This parable is for the (few) Shameful F iends who are attacking Ray... and the Sheep Class who are rushing along, thinking they have understood (rather like they thought they understood the truth of "Mother's" teachings?).
THE PARABLE OF THE PAINTING
"I am the most trusted servant commissioned by my employer Enoch to go to market to buy a work of art for him as an investment (the stockmarket keeps falling, so...). There, I am offered a painting by an Artist, Achan. I don't really like the painting, and Achan is a bit shifty in his effusive praise of his own work. Achan claims to be "inspired!". But I know I have no knowledge of paintings, and I am just trying to do the best job for my employer. Achan tells me that the elderly Caleb is an unbiased, neutral, expert, well-loved, experienced art Critic, and he will guide me. So I seek out Caleb, and ask for his opinion on Achan's painting. He is genuinely very nice. Caleb tells me that the painting has its flaws but he won't condemn it or state that it would not be likely to be a wise investment "in the long term". I accept and rely on Caleb's dispassionate judgment as an expert. I attribute my dislike of the painting to my own poor taste. I buy the painting and take it back to my employer, Enoch.

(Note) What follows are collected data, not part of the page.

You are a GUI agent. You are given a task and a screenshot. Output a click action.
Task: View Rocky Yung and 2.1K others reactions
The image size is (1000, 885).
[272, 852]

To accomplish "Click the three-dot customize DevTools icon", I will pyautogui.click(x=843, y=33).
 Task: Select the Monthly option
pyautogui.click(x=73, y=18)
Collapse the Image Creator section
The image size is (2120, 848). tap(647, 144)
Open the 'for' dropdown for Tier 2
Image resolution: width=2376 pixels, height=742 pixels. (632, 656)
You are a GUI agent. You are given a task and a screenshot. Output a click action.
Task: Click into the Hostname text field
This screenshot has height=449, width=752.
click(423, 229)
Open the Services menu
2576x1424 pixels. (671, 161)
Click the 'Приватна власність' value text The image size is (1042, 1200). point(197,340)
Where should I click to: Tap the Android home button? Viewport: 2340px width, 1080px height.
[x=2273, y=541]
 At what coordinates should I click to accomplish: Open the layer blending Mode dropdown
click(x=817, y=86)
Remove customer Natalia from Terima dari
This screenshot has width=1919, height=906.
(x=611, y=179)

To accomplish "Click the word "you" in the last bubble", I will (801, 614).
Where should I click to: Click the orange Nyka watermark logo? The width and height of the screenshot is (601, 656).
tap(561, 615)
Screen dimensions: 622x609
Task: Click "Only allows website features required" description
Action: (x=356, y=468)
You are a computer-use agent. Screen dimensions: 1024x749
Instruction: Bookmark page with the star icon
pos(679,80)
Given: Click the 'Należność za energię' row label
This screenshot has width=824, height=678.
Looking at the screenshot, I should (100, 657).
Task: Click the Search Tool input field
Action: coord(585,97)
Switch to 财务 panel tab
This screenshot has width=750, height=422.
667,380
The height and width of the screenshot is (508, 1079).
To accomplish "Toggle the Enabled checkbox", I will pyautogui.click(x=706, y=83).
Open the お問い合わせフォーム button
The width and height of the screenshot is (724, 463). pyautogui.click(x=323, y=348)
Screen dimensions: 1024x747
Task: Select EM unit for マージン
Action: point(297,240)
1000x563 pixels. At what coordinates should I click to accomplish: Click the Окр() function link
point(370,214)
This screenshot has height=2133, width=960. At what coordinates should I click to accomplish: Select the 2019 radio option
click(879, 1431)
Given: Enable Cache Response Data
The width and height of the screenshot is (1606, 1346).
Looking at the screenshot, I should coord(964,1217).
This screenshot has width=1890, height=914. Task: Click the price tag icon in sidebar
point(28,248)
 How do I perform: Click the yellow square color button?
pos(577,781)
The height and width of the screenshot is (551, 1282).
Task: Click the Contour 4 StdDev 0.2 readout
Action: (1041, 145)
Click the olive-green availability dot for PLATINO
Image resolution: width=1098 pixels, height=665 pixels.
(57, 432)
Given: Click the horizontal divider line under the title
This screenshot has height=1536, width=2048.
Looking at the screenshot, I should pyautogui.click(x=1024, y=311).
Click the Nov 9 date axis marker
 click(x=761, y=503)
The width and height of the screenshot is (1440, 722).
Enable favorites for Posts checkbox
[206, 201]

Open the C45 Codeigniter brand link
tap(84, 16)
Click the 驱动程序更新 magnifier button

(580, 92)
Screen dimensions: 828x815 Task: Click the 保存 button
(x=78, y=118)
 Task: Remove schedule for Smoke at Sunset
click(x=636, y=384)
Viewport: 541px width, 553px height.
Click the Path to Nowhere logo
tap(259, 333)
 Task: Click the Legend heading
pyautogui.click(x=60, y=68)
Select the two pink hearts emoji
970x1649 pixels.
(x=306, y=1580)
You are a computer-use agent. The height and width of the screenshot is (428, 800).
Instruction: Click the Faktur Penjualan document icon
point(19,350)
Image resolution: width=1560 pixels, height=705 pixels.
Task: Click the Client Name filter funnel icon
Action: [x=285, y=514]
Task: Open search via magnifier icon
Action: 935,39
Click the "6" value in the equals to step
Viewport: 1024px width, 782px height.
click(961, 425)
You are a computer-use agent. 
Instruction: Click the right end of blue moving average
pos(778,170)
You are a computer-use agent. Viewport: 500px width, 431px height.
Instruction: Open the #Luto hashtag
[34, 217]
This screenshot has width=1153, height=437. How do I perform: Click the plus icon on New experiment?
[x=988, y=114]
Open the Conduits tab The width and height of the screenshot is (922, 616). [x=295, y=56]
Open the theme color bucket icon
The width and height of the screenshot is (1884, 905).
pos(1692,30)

The next day, Eric's old logic teacher Fookus comes to visit my master's house. Fookus irritates many of us because he is almost always right, and he knows it too, and does not care if we do. Tact is not his strong point! This Fookus hears about the transaction, laughs (cruelly, I think) and tells Eric, in my presence, that Achan, the painter of the work I bought for Enoch, had while painting that same painting been following set RULES written down in a well-known "Caleb's Painting Technique Guide Book" that had been written twenty years ago by the VERY SAME ART CRITIC Caleb - and Caleb (at the time Caleb gave me his expert opinion yesterday) as an expert would have known that Achan had been following his own (Caleb's) rules (as well as his own individual painting ways).
Caleb, having grown wiser since writing that book all those years ago, has changed his mind on the technical rules for painting since. But I can't help feeling a little embarrassed. I should really have preferred it if Caleb had declined to comment to me, or pointed out that he could not really be neutral here as it was the application of Caleb's own "rules" upon which his opinion was being solicited. While Caleb's views may well be totally sincere, my fellow-servants (who would love to discredit me with Enoch, my employer, as they covet my position) can suggest I was foolish to rely on Caleb's judgment, as it could not BE SEEN TO BE WHOLLY DETACHED.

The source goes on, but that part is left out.